Jason Gurley

By day, I'm a user experience designer; by evenings/weekends, I write novels from my home in Scappoose, Ore. My newest is Awake in the World, published February 2019 by Roaring Brook Press; my previous novel, Eleanor, was published by Crown in 2016 and has since been translated into German, Portuguese, and Turkish. I’m currently working on a new project.

Six weeks!

I can hardly believe it myself. Six weeks is all that remains, and then Eleanor will arrive in the world. January 12, that's the date. The next day is my father's birthday, and the day after that I'll be at Powell's Books to read a little, talk a little, sign a little. 

Just six weeks. 

You might be surprised just how much is going on in the weeks leading up to the release day. I'm surprised, and I know I'm only seeing a fraction of it. My U.S. publisher assigned me a publicist, and I hear from her a few times a week about things that are happening behind the scenes, or that they're arranging. Little online bursts of activity here and there, details of real-world events to be sorted out. And while all of this is happening, my U.K. publisher is wrapping up the final jacket design for the book. That edition will arrive in Australia first, as I understand it, in February, and then throughout the remaining U.K. territories in March. 

Even this close to publication day, I'm still not sure I've completely grasped the notion that this is happening. 2016 looks like it'll feel quite different from 2015. 

Two weeks ago, I joined a couple of dozen other authors, all from various places around the northwest, to sign books and meet readers at Powell's Books. (This is, unless anything else pops up, the last event of the year for me.) I shared a table with Jason Hough, a science fiction author that I met at the same event the prior year. Most of the books on my half of the table were giveaways: a stack of advance copies of Eleanor, various short story paperbacks I'd brought. I had a few copies of The Dark Age on hand, which Squish signed with me (the story is dedicated to her). 

(She makes a great Don Corleone face.) She's been signing that one since the beginning. Back then, her signatures were little more than Crayola squiggles. Then they became tiny faces. Now she prints her name below my own inscription. For this reason alone, I love to have these short stories out in the world. 

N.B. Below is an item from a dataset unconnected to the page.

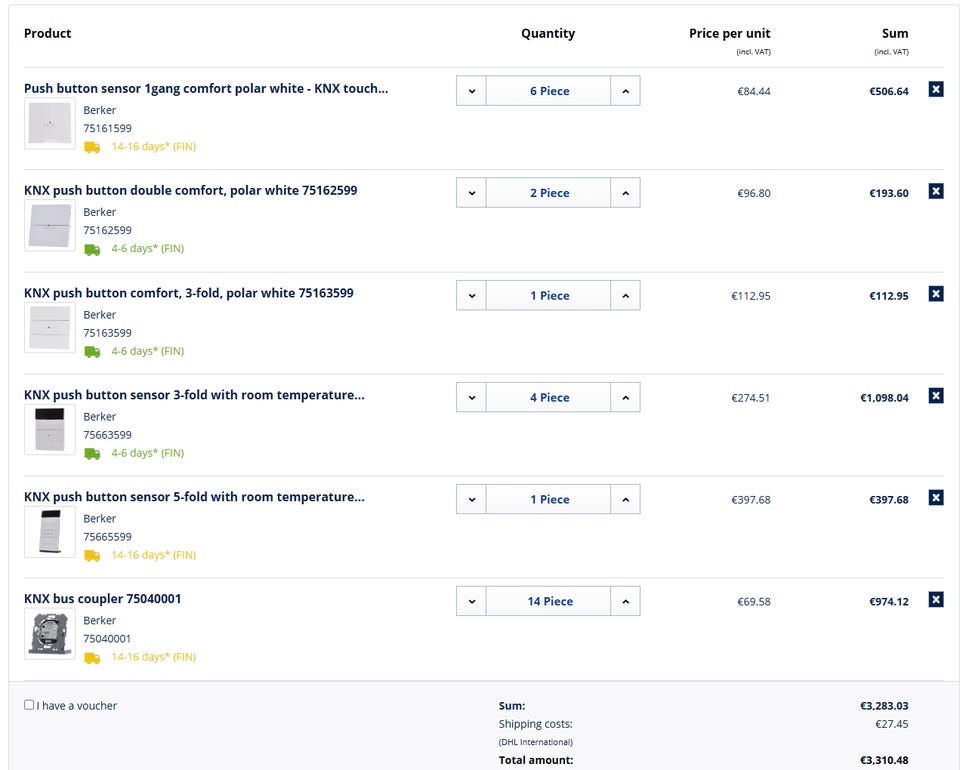Increase quantity of KNX bus coupler

click(625, 601)
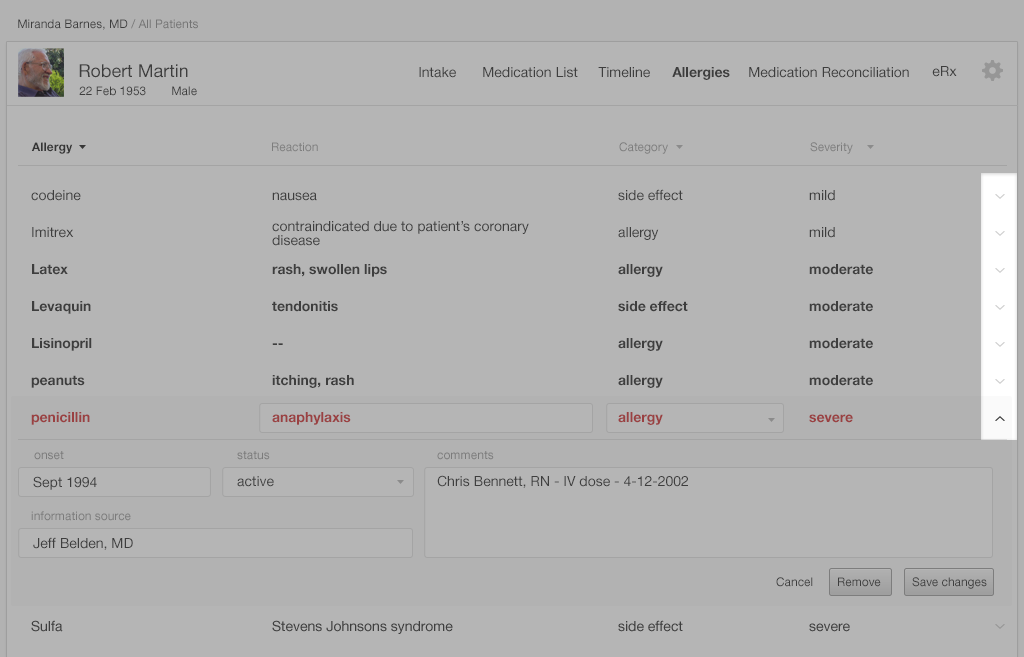Click the Save changes button
Viewport: 1024px width, 657px height.
pos(948,582)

Her fourth birthday is coming up soon, and while she'll get other tactile gifts that she can appreciate at this age, I've also commissioned a family portrait from the exceptionally talented Sarah Mensinga, an author/artist friend of ours. Today Sarah sent me the final artwork, and it's simply stunning. Check this gorgeousness out:

I'm really just blown away. I was so struck by how perfectly Sarah captured our personalities and our likenesses that I didn't even notice, at first, the manuscript pages and yarn and knitting needles scattered among the swirling leaves. 

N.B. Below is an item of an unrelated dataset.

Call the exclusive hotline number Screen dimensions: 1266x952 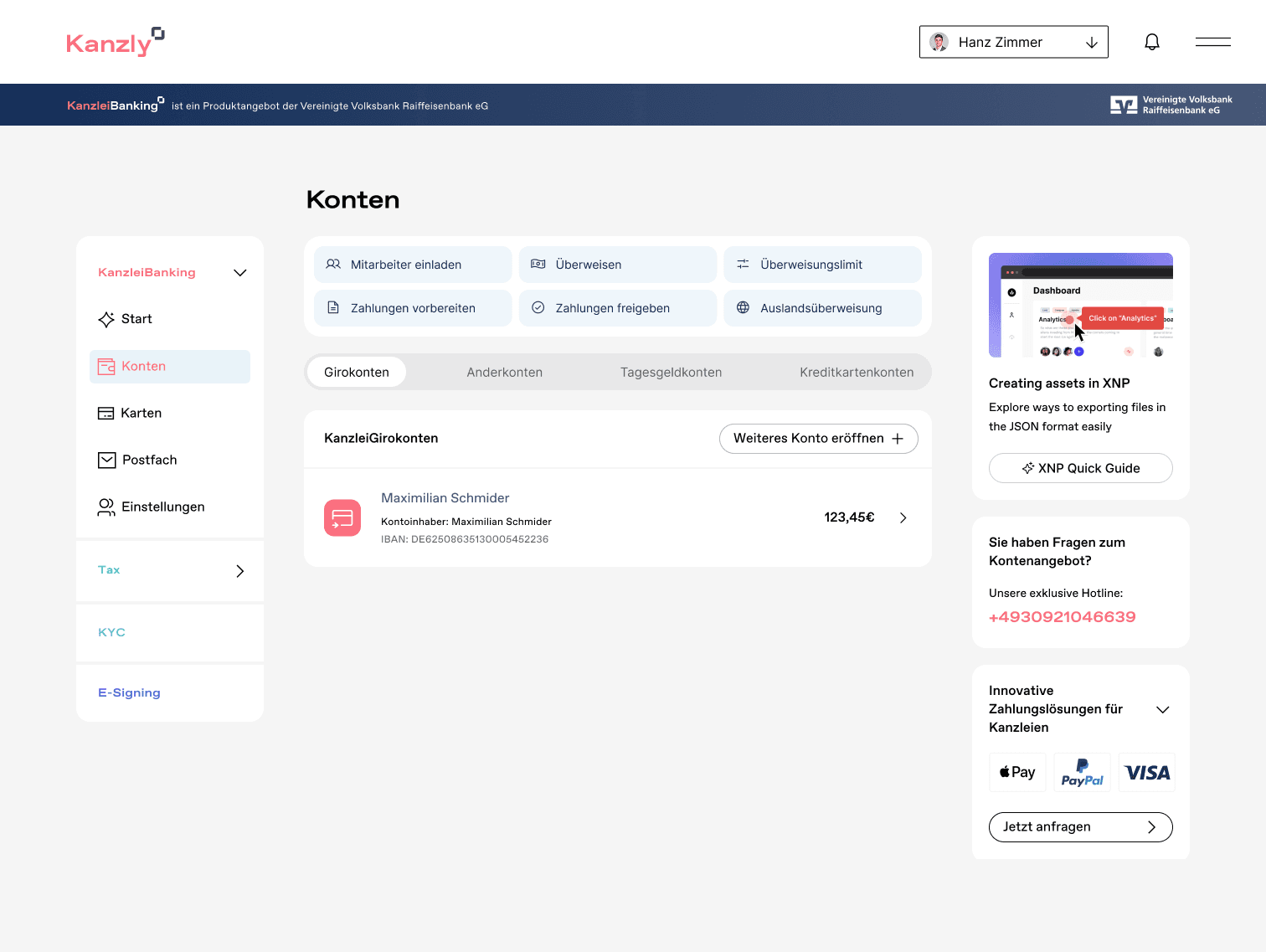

So: six weeks left until publication day, and meanwhile, I've been focused on Limbs, or whatever this next novel will be called. Back in September, with around 80,000 words written, I found myself stalling when I sat down to write a new scene. Something wasn't quite coming together the way I'd hoped it might. In years past, I'd have agonized over this, but all of the careful determination that went into Eleanor taught me a few things, and one thing in particular: that when that nagging feeling arrives, there's no reason to panic, or force a solution. So I put Limbs aside, and did other things, and then, just a couple of weeks ago, the solution arrived. Past Jason would have hated the solution, because it required me to completely re-outline and re-structure the story, adding a second point-of-view to the narrative, and splitting the novel into parallel stories. But present Jason is exhilarated by this. Eleanor also taught me that when you chip away at a story for years, you throw out almost as much as—or more than—you put into it. Those 80,000 words aren't all going out the window, though. They'll be worked into the new novel in slivers, here and there, and what doesn't work will be disposed of, and that's okay. 

I can say that this novel seems to be skidding towards Charlie Kaufman territory, however, and that's very exciting to me. The things that weren't working before...well, I figured out why, and now they seem to be working quite well. Humming, even. 

And that's enough stalling for tonight. Back to the book.